En esta columna es importante hablar del feminismo y uno de los conceptos a los que dio origen es la sororidad que nació como un pacto ético y político entre mujeres. Es una práctica concreta de cuidado, acompañamiento y transformación de las estructuras que producen desigualdad. Su sentido más profundo está ligado a la justicia construida desde, por y para las mujeres.
Como todo concepto, va más allá de ser una palabra y es necesario observar la dimensión política que conlleva para evitar vaciarla de contenido y confundirla en el trajín del movimiento.
Es común que se invoque como un deber en automático: ser sorora sin incomodar a las demás mujeres. Y ese mandato aparece, curiosamente, cuando alguien nombra una violencia, una discriminación o un abuso de poder. Como si la sororidad fuera un silencio obligado que protege la comodidad de algunas a costa del dolor de otras.
La sororidad no significa tragar el malestar, ni sostener vínculos que lastiman, ni encubrir abusos, ni justificar violencias. Cuando se usa para frenar una denuncia deja de ser una ética feminista y se convierte en una forma sutil de control. Una sororidad que exige callar no es un pacto por las mujeres: es una versión romantizada del mandato de silencio que es tan funcional al mismo sistema que decimos querer transformar.

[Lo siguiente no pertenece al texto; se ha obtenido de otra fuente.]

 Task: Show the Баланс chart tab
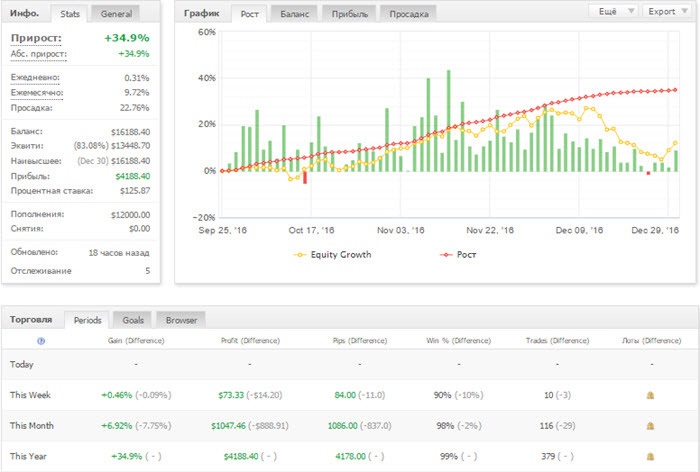293,14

También entre mujeres podemos ejercer poder, excluir, discriminar, violentar. Y reconocerlo no debilita el feminismo, lo vuelve más honesto, real y más justo.
No hay sororidad posible donde no hay justicia porque no puede construirse sobre la negación del daño o la exigencia de olvidar y callar. La sororidad es poderosa cuando nace del cuidado, no de la imposición. No nos pide quedarnos donde nos hieren, sino construir espacios donde vivir con dignidad.